**What to work on**. Rewrite the records below with every instance of "Where should I click to" changed to "Which point should I click to", leaving the rest untouched.

>>>>>

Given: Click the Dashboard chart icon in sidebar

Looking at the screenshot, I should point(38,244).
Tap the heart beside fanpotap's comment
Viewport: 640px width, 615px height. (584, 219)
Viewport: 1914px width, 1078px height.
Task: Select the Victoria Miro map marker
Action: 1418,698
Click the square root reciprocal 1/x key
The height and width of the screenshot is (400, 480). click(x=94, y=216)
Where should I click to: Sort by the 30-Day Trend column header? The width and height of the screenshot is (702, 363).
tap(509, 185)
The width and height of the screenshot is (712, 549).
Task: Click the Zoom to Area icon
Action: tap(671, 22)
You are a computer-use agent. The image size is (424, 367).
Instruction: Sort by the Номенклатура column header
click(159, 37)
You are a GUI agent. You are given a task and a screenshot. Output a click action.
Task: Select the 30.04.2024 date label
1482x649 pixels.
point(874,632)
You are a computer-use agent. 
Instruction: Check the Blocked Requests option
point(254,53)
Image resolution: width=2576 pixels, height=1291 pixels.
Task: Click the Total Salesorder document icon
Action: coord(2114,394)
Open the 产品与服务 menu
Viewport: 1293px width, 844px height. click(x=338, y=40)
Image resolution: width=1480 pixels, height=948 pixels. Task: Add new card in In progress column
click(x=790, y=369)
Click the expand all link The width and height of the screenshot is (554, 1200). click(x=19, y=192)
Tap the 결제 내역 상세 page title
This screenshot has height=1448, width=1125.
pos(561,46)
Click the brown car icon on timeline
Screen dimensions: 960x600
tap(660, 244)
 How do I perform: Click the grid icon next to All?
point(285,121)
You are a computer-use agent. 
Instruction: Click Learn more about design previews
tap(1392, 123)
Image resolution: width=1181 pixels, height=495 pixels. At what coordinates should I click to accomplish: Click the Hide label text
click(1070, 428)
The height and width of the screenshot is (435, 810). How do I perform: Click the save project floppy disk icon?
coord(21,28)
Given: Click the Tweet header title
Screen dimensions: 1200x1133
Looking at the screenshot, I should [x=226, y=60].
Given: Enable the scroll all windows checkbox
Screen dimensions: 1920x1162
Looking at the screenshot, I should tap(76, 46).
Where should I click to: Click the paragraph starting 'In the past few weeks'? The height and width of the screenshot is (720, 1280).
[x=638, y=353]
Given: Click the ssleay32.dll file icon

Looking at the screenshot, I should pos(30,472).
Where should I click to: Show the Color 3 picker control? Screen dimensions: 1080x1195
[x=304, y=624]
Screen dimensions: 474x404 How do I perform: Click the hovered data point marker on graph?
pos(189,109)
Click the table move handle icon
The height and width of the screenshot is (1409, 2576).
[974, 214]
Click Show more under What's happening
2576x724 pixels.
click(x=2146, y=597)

<<<<<

**Exercise response**.
Given: Click the Dashboard chart icon in sidebar

Looking at the screenshot, I should point(38,244).
Tap the heart beside fanpotap's comment
Viewport: 640px width, 615px height. (584, 219)
Viewport: 1914px width, 1078px height.
Task: Select the Victoria Miro map marker
Action: 1418,698
Click the square root reciprocal 1/x key
The height and width of the screenshot is (400, 480). click(x=94, y=216)
Which point should I click to: Sort by the 30-Day Trend column header? The width and height of the screenshot is (702, 363).
tap(509, 185)
The width and height of the screenshot is (712, 549).
Task: Click the Zoom to Area icon
Action: tap(671, 22)
You are a computer-use agent. The image size is (424, 367).
Instruction: Sort by the Номенклатура column header
click(159, 37)
You are a GUI agent. You are given a task and a screenshot. Output a click action.
Task: Select the 30.04.2024 date label
1482x649 pixels.
point(874,632)
You are a computer-use agent. 
Instruction: Check the Blocked Requests option
point(254,53)
Image resolution: width=2576 pixels, height=1291 pixels.
Task: Click the Total Salesorder document icon
Action: coord(2114,394)
Open the 产品与服务 menu
Viewport: 1293px width, 844px height. click(x=338, y=40)
Image resolution: width=1480 pixels, height=948 pixels. Task: Add new card in In progress column
click(x=790, y=369)
Click the expand all link The width and height of the screenshot is (554, 1200). click(x=19, y=192)
Tap the 결제 내역 상세 page title
This screenshot has height=1448, width=1125.
pos(561,46)
Click the brown car icon on timeline
Screen dimensions: 960x600
tap(660, 244)
 How do I perform: Click the grid icon next to All?
point(285,121)
You are a computer-use agent. 
Instruction: Click Learn more about design previews
tap(1392, 123)
Image resolution: width=1181 pixels, height=495 pixels. At what coordinates should I click to accomplish: Click the Hide label text
click(1070, 428)
The height and width of the screenshot is (435, 810). How do I perform: Click the save project floppy disk icon?
coord(21,28)
Given: Click the Tweet header title
Screen dimensions: 1200x1133
Looking at the screenshot, I should [x=226, y=60].
Given: Enable the scroll all windows checkbox
Screen dimensions: 1920x1162
Looking at the screenshot, I should tap(76, 46).
Which point should I click to: Click the paragraph starting 'In the past few weeks'? The height and width of the screenshot is (720, 1280).
[x=638, y=353]
Given: Click the ssleay32.dll file icon

Looking at the screenshot, I should pos(30,472).
Which point should I click to: Show the Color 3 picker control? Screen dimensions: 1080x1195
[x=304, y=624]
Screen dimensions: 474x404 How do I perform: Click the hovered data point marker on graph?
pos(189,109)
Click the table move handle icon
The height and width of the screenshot is (1409, 2576).
[974, 214]
Click Show more under What's happening
2576x724 pixels.
click(x=2146, y=597)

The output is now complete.